__Excerpt provided__.
──────────────────────────────

(a): "only if" part: I'll assume X and Y are continuous here. The
discrete version is similar.
Suppose X and Y are independent with pdfs given by r(x) and s(y)
respectively and joint pdf p(x, y), and let f and g be functions from
R to R.
Then LHS = Int( Int(p(x, y).f(x).g(y) dy) dx) where Int() = integral over R.
= Int( Int(r(x).s(y).f(x).g(y) dy) dx) since X and Y are independent.
= Int(r(x).f(x) . Int (s(y).g(y) dy) dx) since r(x) and f(x) are
independent of y.
= Int(r(x).f(x) . E[g(Y)] dx)
= Int(r(x).f(x) dx) . E[g(Y)] since E[g(Y)] is independent of x.
= E[f(X)]. E[g(Y)] = RHS.
"if" part: Suppose the given condition is true. For any a and b in R, define
f(x) = {1, x <= a; 0, x > a}
g(y) = {1, y <= b; 0, y > b}
The condition says
E[f(X)g(Y)] = E[f(X)].E[g(Y)]
Putting in this f and g gives the LHS as the double integral as x goes
from -oo to a and y goes from -oo to b of p(x, y) [sorry, too hard to
do legibly in ASCII] and the RHS as the integral from -oo to a of
r(x), multiplied by the integral from -oo to b of g(y).
By definition, the LHS is then the joint CDF of X and Y at (a, b) and
the RHS is the product of the CDF of X at a and the CDF of Y at b;
equality between these for an arbitrary a and b is the definition of
independence, so we are done.

──────────────────────────────

__Listing__.
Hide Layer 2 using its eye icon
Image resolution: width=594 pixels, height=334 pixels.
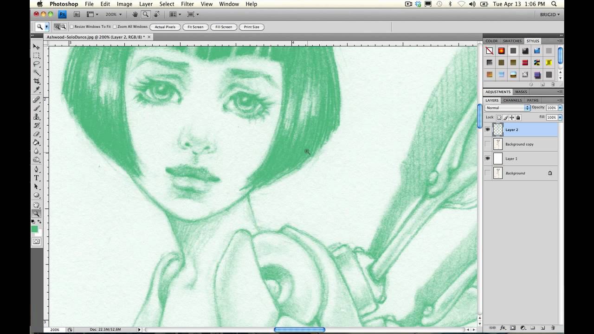point(487,129)
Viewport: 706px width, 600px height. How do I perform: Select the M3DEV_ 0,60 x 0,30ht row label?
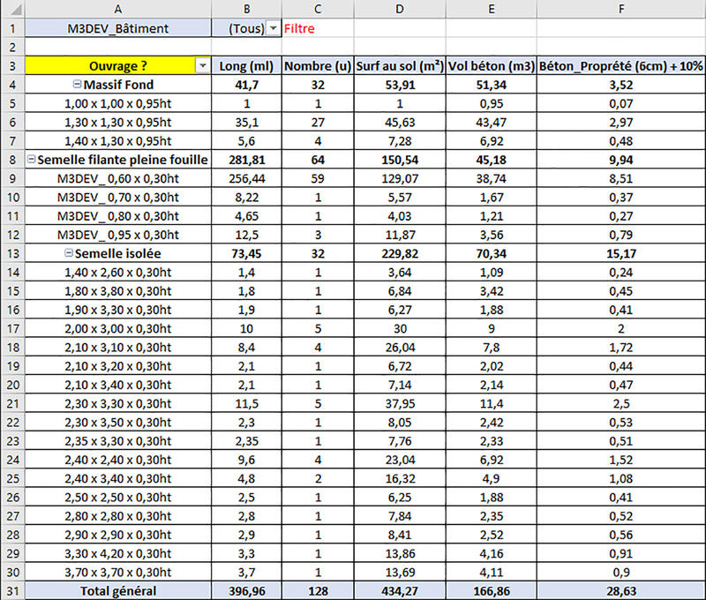[x=118, y=178]
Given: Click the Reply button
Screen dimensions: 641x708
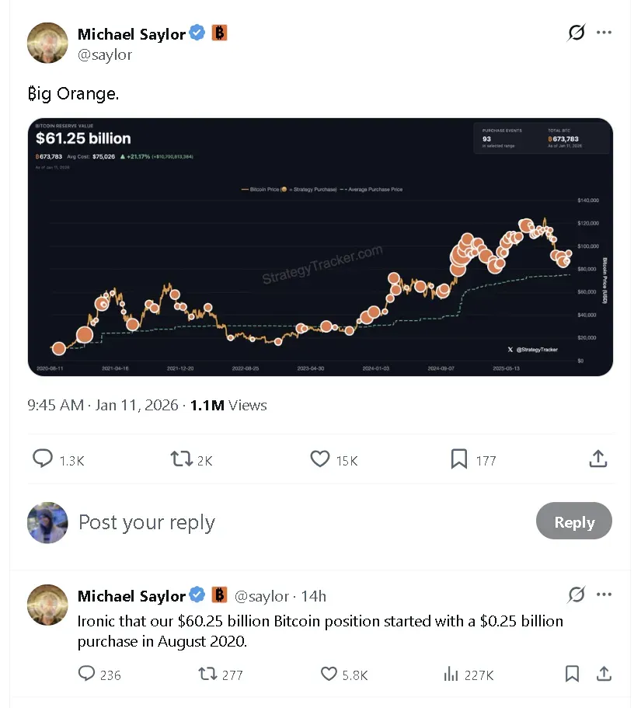Looking at the screenshot, I should 573,521.
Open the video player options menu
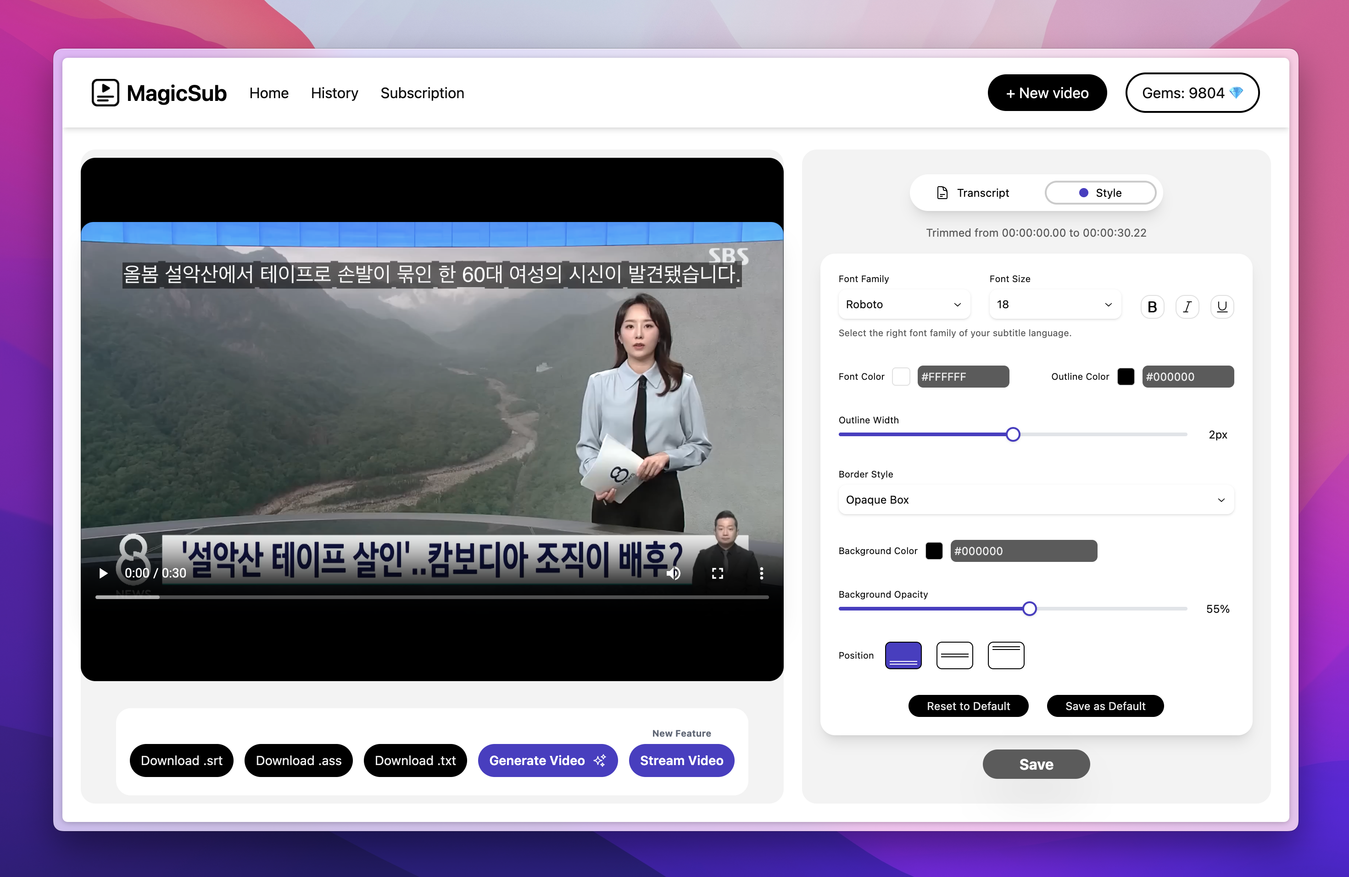Viewport: 1349px width, 877px height. click(x=761, y=573)
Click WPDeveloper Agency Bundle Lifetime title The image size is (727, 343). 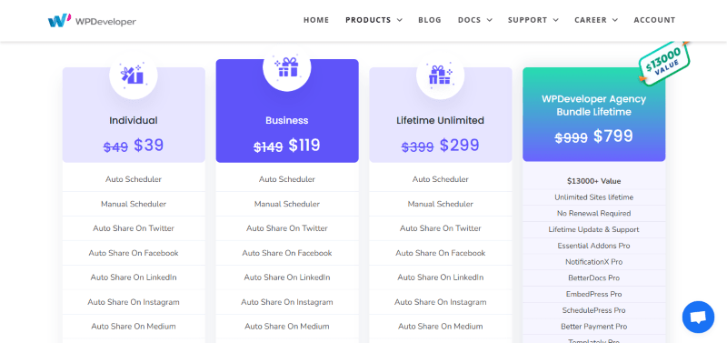tap(594, 106)
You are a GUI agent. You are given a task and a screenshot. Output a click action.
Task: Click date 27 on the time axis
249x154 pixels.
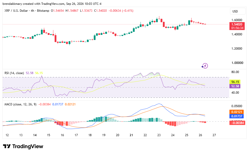(x=214, y=135)
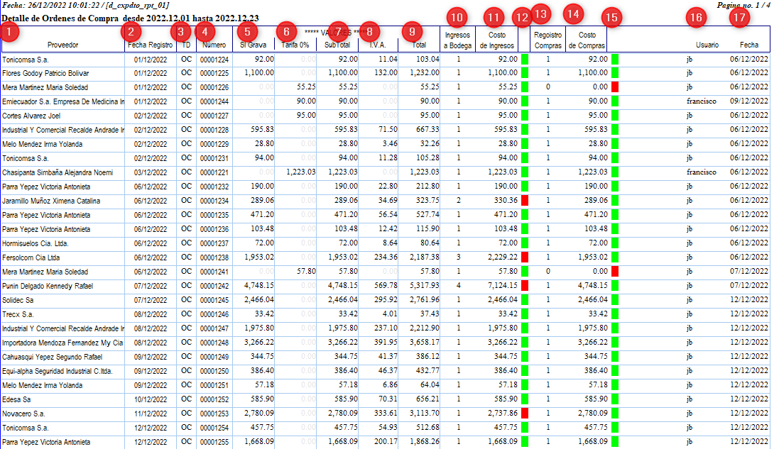Click the red numbered marker 1
This screenshot has width=779, height=449.
coord(9,31)
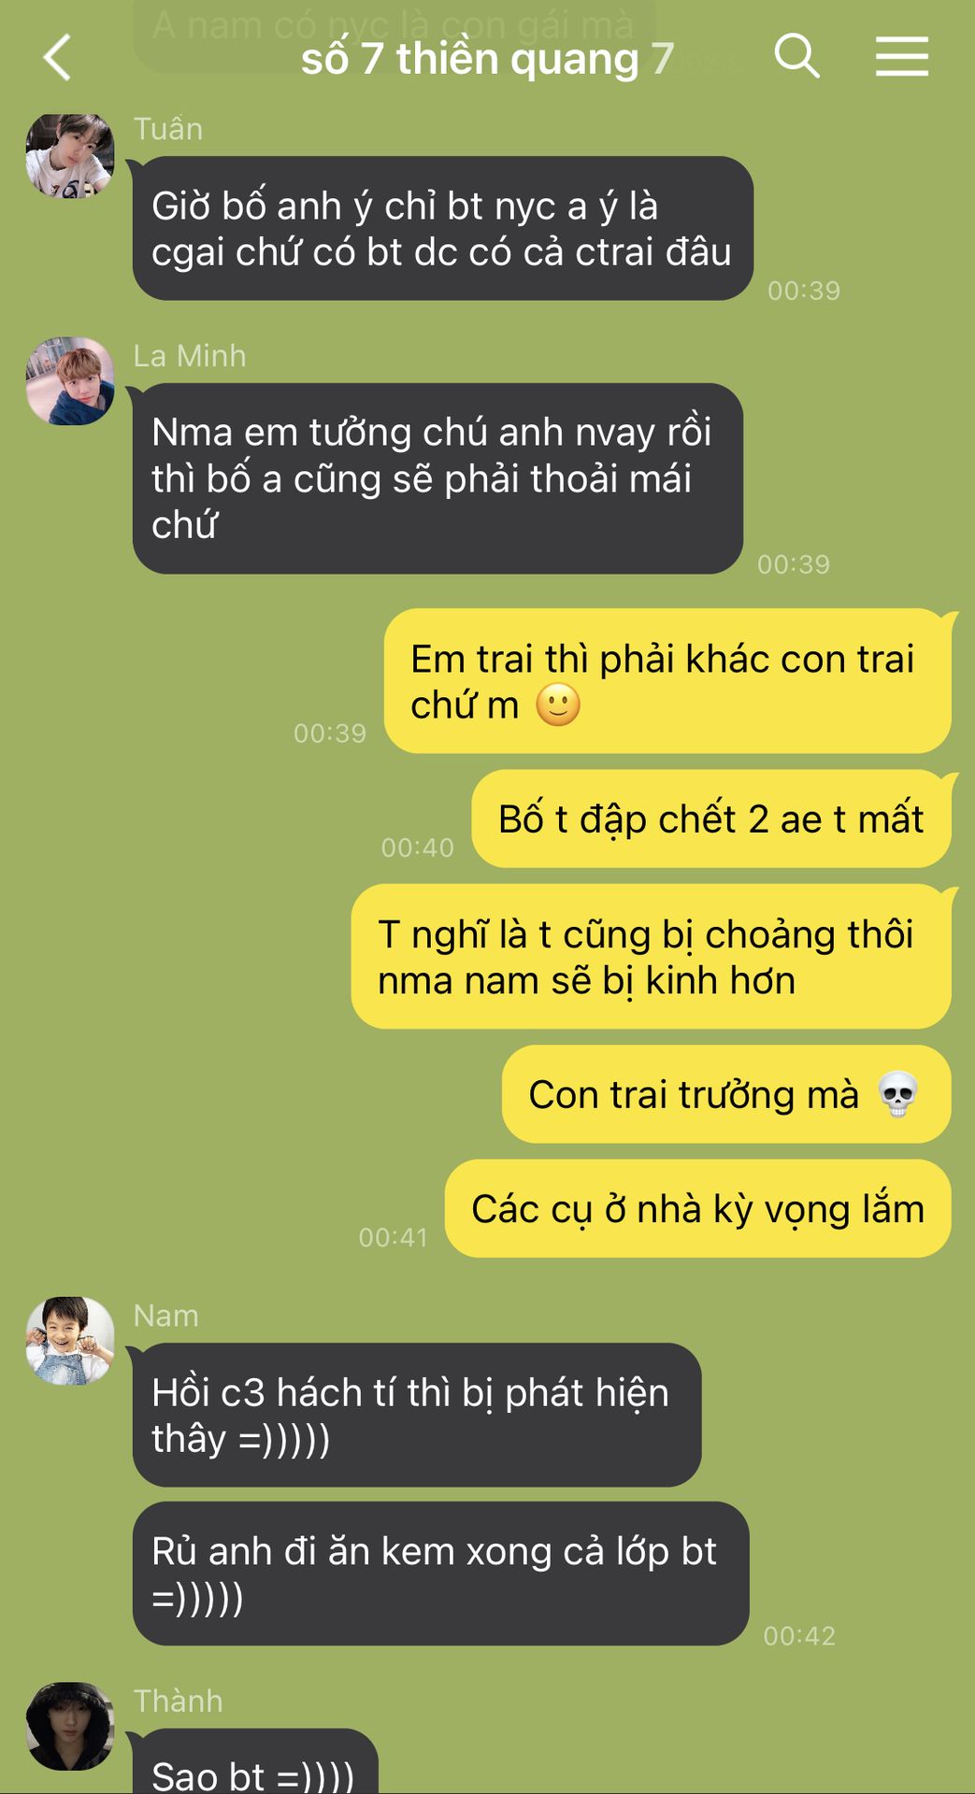
Task: Open Tuấn's profile avatar
Action: point(70,155)
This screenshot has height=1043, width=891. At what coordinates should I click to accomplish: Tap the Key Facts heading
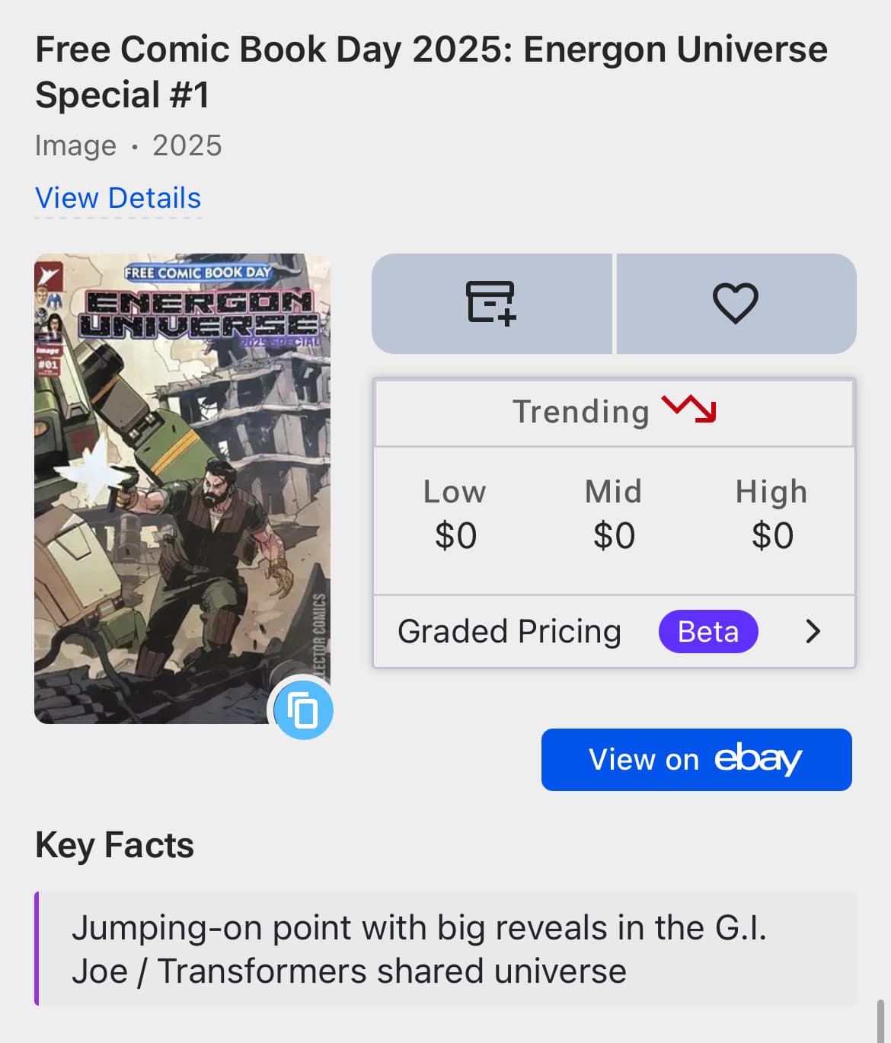115,845
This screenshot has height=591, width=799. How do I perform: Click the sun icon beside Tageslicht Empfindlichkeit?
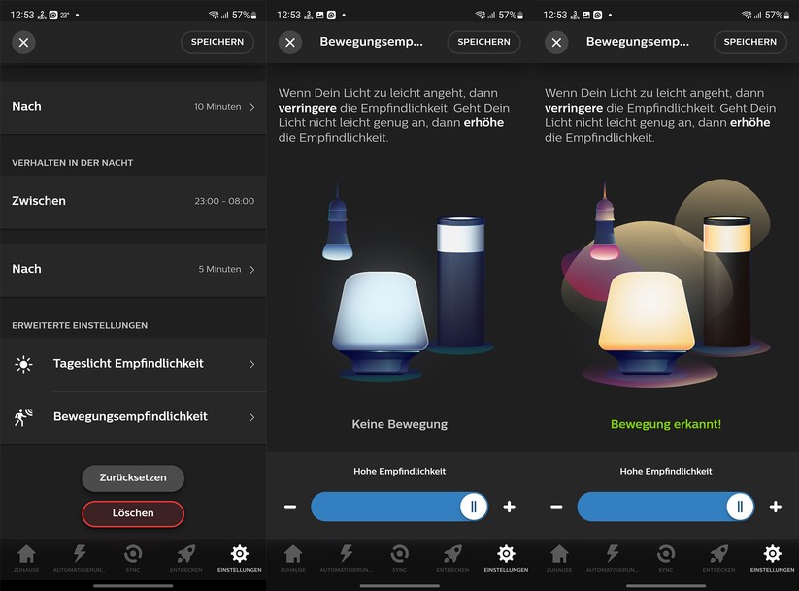[24, 363]
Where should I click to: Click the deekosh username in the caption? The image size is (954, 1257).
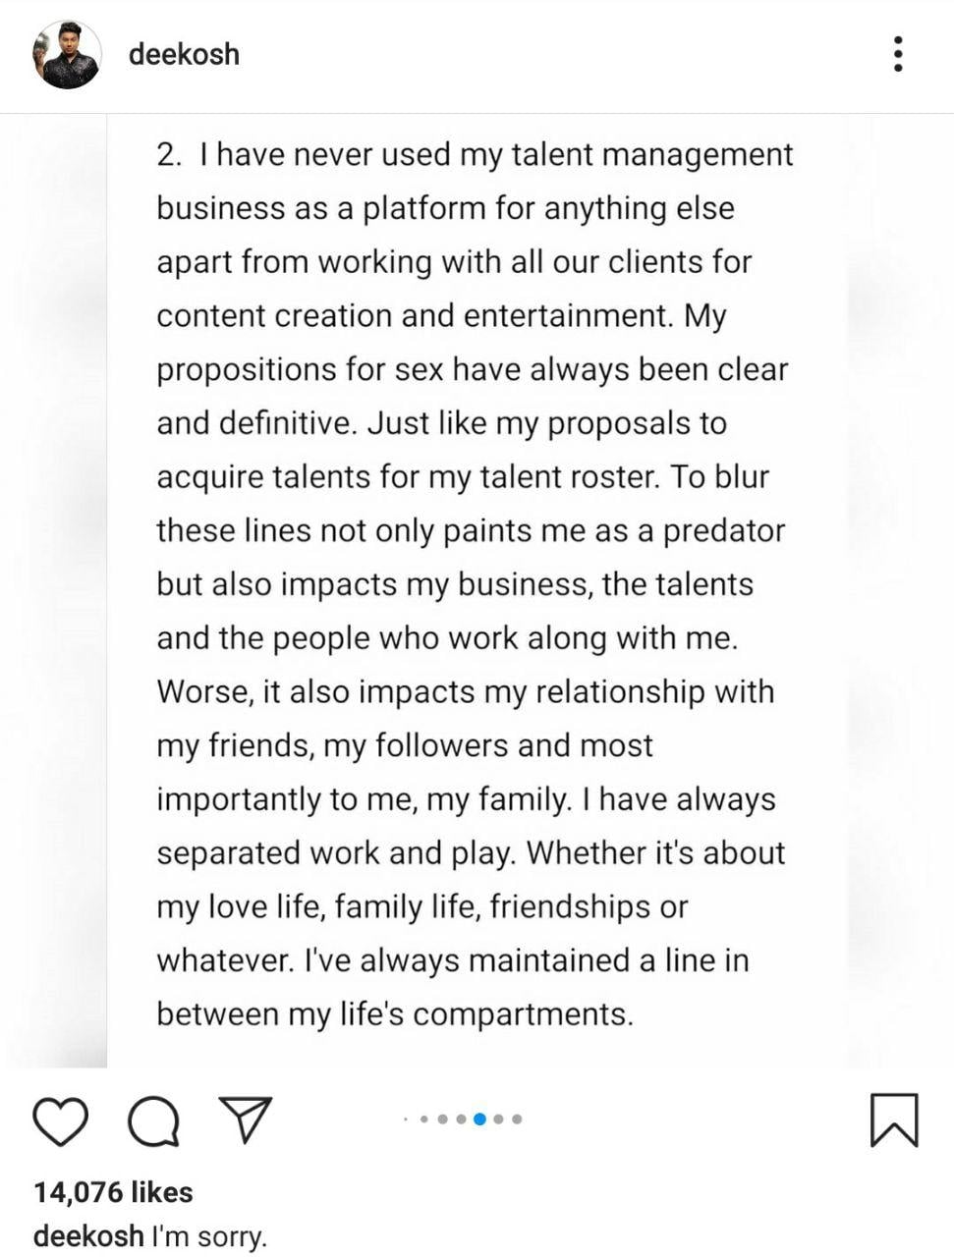(x=88, y=1235)
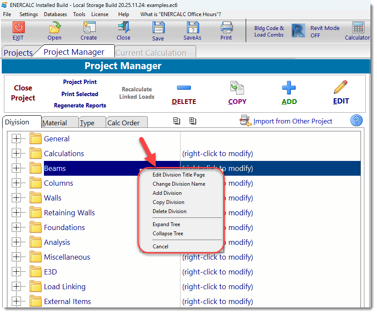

──────────────────────────────

__Problem set__.
A. In the independence proof, starting at "respectively and joint" and ending at "independent of x.", change "joint pdf" to "joint density" and give that passage again.
B. Answer these about the independence proof:
(i) What does Int() stand for?
(ii) What value does f(x) take when x > a?
(iii) By definition, what is the LHS once this f and g are put in?
The items have nothing to do with what you're asked to do here.

__Worked answers__.
A.
respectively and joint density p(x, y), and let f and g be functions from
R to R.
Then LHS = Int( Int(p(x, y).f(x).g(y) dy) dx) where Int() = integral over R.
= Int( Int(r(x).s(y).f(x).g(y) dy) dx) since X and Y are independent.
= Int(r(x).f(x) . Int (s(y).g(y) dy) dx) since r(x) and f(x) are
independent of y.
= Int(r(x).f(x) . E[g(Y)] dx)
= Int(r(x).f(x) dx) . E[g(Y)] since E[g(Y)] is independent of x.

B.
(i) The integral over R.
(ii) 0.
(iii) The joint CDF of X and Y at (a, b).